Ударили по рукам и удалились...
В доме княгини Лизы-ханум Квачантирадзе все идет своим чередом.
С наступлением ночи тридцать полуобнаженных ее дочерей выходят в большой зал с тяжелыми портьерами и фресками на стенах.
Постепенно собираются гости.
Наконец вразвалку появляется Лиза-ханум, по-восточному подогнув ноги, устраивается на тахте и застывает, как статуя Будды, радуясь счастью своих дочерей.
Бесо сидит за кассой. Джалил, в красной феске, при оружии, скрестив руки на груди, стоит в дверях.
Супруг Лизы-ханум и управляющий "домом" Квачи Квачантирадзе потерянно блуждает по комнатам: то подсаживается к своей "княгине", то заговаривает с Бесо, то перебрасывается несколькими словами с Джалилом, то здоровается с гостями, то забредает на кухню.

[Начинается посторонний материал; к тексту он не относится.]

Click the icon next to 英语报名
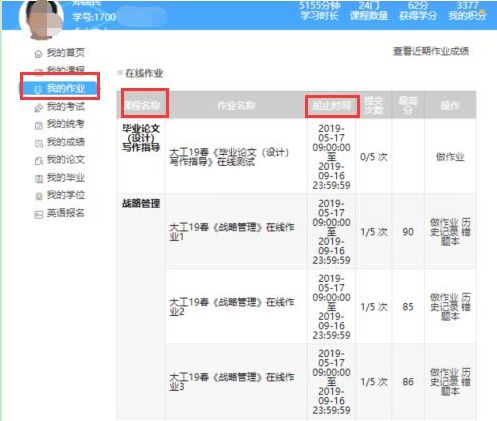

Бродит Квачи Квачантирадзе по дому и в душе рычит и злобится. Порой жалуется своему другу Бесо, скулит и хнычет, как плаксивая вдова; порой воровато забивается в угол и вздыхает, роняя украдкой слезы.
О чем плачешь, Квачи? О чем стонет твое переменчивое сердце? Что туманит твои зоркие очи? Какая забота хмурит светлое чело? Что с тобой, Квачико?.. Еды и питья по горло, деньги — без счета, женщины — на выбор, авто и лошади, прислуга и приятели, старые и новоприобретенные — чего тебе не хватает, Квачи Квачантирадзе?
Погибших друзей? О них ты и раньше не горевал.
Силибистро и Пупи? Им совсем неплохо.
Славы и почестей? Все было, да сплыло...
Родного неба и родной земли? Сабуртало ждет тебя.
Чего же ты хочешь, Квачантирадзе? Вечных скитаний по свету? Вечной погони за счастьем? Бега по кругу — без конца и начала? Хочешь разбить золотую клетку и улететь? Чего же тебе? Чего?
И сам не знаешь...
Понимаю тебя, Квачи Квачантирадзе.
Слышу тебя, Квачико, и понимаю.
Слышу и ведаю.
1924 г.
Перевод с грузинского Александра Эбаноидзе.